Aim. Which lines in the material contain the string "callout"? Gather every one of them, copied whole, and count a line only when its capitalization matches.
^^^^^^^^
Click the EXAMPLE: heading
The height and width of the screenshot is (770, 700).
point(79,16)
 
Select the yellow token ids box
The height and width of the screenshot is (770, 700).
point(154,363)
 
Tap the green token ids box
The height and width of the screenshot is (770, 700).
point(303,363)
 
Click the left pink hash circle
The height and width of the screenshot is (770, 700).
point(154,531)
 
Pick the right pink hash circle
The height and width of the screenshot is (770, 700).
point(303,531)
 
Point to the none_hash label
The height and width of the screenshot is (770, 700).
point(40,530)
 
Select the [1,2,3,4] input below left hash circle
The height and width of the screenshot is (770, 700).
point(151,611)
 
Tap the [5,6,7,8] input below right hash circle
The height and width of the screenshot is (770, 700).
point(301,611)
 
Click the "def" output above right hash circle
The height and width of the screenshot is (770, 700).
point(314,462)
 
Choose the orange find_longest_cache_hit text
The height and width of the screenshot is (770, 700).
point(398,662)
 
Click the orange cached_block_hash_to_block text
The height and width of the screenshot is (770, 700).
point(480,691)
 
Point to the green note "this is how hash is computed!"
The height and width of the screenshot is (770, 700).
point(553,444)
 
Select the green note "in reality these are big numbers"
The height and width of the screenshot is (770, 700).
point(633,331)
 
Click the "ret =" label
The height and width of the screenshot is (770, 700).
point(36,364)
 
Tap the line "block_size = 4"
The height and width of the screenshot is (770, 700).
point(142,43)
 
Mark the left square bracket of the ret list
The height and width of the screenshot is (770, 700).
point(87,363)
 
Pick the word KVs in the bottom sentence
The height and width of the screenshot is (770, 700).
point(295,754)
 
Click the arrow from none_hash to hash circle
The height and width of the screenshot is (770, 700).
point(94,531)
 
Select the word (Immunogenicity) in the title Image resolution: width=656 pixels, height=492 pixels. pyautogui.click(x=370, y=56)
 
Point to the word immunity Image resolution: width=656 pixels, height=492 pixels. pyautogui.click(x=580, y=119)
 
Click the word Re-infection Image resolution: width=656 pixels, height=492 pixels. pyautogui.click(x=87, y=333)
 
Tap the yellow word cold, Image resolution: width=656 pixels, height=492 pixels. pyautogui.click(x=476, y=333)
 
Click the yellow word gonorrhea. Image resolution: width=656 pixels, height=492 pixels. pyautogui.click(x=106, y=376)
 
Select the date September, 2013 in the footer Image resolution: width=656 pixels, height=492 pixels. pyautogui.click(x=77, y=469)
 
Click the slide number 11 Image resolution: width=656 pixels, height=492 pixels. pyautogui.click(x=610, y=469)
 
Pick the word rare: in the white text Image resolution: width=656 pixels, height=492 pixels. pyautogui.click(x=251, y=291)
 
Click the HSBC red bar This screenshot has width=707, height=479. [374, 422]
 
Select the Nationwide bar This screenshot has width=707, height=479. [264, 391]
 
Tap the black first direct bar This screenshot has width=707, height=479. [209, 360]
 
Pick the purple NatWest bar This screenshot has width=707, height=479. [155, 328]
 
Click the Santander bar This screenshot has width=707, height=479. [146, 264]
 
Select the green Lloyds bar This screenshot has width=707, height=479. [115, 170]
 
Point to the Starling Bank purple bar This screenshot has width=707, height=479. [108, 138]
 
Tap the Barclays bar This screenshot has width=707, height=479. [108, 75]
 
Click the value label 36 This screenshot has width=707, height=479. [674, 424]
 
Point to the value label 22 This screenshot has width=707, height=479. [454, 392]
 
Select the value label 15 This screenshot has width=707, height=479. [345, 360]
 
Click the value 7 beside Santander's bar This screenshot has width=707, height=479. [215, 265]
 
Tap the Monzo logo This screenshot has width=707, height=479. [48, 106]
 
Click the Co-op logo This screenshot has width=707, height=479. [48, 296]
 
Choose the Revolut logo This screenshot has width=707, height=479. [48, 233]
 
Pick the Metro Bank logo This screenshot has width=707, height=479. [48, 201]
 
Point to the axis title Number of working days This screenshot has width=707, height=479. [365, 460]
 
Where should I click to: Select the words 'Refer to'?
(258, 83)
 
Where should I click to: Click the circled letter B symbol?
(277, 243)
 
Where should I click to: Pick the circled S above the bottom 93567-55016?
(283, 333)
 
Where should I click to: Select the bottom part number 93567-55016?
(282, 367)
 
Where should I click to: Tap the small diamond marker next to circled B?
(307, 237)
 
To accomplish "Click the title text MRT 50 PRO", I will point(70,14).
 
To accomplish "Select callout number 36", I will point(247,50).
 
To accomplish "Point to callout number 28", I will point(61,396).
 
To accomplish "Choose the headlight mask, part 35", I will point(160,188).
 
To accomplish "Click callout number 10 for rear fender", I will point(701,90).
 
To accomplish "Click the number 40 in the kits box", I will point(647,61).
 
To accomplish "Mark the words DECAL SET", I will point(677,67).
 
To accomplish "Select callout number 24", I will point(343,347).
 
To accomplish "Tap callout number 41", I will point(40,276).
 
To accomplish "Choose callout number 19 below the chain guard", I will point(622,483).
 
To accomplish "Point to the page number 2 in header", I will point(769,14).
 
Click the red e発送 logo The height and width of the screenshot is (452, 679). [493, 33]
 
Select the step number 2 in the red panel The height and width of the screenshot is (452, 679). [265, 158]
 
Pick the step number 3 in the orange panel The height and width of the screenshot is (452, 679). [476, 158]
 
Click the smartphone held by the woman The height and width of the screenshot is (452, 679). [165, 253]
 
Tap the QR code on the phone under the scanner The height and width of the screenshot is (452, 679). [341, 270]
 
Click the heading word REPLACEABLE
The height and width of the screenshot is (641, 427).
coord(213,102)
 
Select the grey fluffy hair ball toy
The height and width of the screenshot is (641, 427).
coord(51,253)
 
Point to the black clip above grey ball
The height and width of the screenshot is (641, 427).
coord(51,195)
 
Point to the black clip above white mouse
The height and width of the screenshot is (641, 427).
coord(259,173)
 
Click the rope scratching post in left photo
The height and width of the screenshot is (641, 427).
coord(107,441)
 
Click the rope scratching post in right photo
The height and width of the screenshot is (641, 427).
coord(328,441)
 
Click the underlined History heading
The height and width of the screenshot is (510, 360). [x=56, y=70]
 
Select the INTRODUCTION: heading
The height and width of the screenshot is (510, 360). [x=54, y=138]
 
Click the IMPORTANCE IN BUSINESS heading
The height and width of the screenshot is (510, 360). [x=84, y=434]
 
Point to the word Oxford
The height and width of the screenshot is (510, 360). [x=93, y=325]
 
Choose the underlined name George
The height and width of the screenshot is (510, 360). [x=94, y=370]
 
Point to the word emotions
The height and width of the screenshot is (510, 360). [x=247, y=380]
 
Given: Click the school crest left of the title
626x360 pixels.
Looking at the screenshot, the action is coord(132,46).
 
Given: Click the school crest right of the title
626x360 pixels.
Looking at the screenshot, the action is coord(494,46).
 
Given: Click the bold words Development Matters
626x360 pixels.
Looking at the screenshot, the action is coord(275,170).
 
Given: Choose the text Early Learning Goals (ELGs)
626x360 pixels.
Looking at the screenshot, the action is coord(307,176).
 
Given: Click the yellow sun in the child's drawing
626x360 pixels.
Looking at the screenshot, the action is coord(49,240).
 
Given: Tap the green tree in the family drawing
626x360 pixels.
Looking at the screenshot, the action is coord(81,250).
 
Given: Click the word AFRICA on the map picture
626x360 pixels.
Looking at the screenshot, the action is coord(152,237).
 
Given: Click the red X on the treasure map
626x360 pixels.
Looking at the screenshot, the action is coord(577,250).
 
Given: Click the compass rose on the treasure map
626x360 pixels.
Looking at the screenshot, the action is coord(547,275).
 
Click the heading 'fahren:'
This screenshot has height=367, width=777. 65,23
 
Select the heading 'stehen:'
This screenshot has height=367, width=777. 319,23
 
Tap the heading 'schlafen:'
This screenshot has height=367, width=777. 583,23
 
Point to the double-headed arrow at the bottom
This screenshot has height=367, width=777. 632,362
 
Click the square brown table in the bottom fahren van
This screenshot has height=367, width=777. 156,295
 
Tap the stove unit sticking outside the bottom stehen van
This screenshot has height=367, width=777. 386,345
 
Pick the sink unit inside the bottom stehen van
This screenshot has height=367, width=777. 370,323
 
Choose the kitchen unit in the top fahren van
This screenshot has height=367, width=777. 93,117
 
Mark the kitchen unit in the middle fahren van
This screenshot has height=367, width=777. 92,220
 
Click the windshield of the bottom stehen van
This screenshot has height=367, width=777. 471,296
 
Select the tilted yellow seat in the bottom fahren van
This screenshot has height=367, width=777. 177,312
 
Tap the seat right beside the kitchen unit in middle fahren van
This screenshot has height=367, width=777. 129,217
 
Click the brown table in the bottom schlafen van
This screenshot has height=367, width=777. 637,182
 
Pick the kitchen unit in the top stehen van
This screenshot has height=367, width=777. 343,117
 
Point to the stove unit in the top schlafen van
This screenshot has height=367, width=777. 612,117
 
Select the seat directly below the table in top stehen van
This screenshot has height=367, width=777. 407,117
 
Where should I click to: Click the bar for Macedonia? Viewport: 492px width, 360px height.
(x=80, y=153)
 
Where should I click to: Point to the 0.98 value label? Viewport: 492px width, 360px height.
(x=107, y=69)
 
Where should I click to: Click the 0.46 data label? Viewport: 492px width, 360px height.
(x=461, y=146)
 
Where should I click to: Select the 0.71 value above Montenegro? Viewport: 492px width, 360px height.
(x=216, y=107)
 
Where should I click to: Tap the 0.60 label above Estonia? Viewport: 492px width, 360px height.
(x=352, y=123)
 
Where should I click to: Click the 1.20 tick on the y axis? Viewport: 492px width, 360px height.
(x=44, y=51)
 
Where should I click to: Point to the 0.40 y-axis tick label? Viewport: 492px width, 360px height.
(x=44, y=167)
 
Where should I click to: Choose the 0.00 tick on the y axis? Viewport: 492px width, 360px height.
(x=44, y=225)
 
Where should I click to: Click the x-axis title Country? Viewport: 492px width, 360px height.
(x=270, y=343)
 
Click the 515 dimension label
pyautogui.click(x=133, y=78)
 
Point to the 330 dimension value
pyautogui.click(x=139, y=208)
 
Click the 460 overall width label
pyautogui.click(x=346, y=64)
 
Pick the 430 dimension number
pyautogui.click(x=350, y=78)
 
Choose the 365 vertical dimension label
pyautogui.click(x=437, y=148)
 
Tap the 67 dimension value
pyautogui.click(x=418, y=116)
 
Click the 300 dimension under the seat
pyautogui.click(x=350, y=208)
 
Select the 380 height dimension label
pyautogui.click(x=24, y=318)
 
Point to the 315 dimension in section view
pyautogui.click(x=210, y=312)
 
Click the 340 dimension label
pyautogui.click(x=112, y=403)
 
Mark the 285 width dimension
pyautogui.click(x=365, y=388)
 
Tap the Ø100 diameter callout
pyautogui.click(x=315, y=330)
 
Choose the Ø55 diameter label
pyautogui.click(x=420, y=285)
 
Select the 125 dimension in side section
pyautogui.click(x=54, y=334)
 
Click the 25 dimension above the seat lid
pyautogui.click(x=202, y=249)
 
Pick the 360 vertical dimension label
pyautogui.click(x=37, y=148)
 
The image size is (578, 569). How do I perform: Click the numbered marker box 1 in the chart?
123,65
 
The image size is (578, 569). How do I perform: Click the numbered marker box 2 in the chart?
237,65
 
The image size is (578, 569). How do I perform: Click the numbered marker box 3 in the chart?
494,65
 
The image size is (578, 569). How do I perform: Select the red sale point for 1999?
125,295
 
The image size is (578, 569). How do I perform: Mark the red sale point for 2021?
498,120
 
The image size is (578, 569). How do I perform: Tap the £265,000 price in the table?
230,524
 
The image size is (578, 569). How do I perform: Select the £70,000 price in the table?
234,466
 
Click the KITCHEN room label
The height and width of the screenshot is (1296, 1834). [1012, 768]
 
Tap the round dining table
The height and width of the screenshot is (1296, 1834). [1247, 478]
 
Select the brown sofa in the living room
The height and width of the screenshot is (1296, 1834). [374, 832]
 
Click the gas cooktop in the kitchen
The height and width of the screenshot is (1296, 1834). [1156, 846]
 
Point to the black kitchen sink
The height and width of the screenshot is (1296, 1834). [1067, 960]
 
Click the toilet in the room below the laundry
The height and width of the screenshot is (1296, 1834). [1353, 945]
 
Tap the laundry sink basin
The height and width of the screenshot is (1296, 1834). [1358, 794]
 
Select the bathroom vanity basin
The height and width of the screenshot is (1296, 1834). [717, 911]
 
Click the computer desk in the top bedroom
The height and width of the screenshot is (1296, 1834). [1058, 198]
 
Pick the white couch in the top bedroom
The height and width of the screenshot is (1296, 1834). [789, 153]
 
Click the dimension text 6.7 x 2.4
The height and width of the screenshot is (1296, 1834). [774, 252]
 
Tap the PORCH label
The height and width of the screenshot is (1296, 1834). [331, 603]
^^^^^^^^
Task output.
To accomplish "Select callout number 36", I will point(247,50).
To accomplish "Point to callout number 28", I will point(61,396).
To accomplish "Click callout number 10 for rear fender", I will point(701,90).
To accomplish "Select callout number 24", I will point(343,347).
To accomplish "Tap callout number 41", I will point(40,276).
To accomplish "Choose callout number 19 below the chain guard", I will point(622,483).
Tap the Ø100 diameter callout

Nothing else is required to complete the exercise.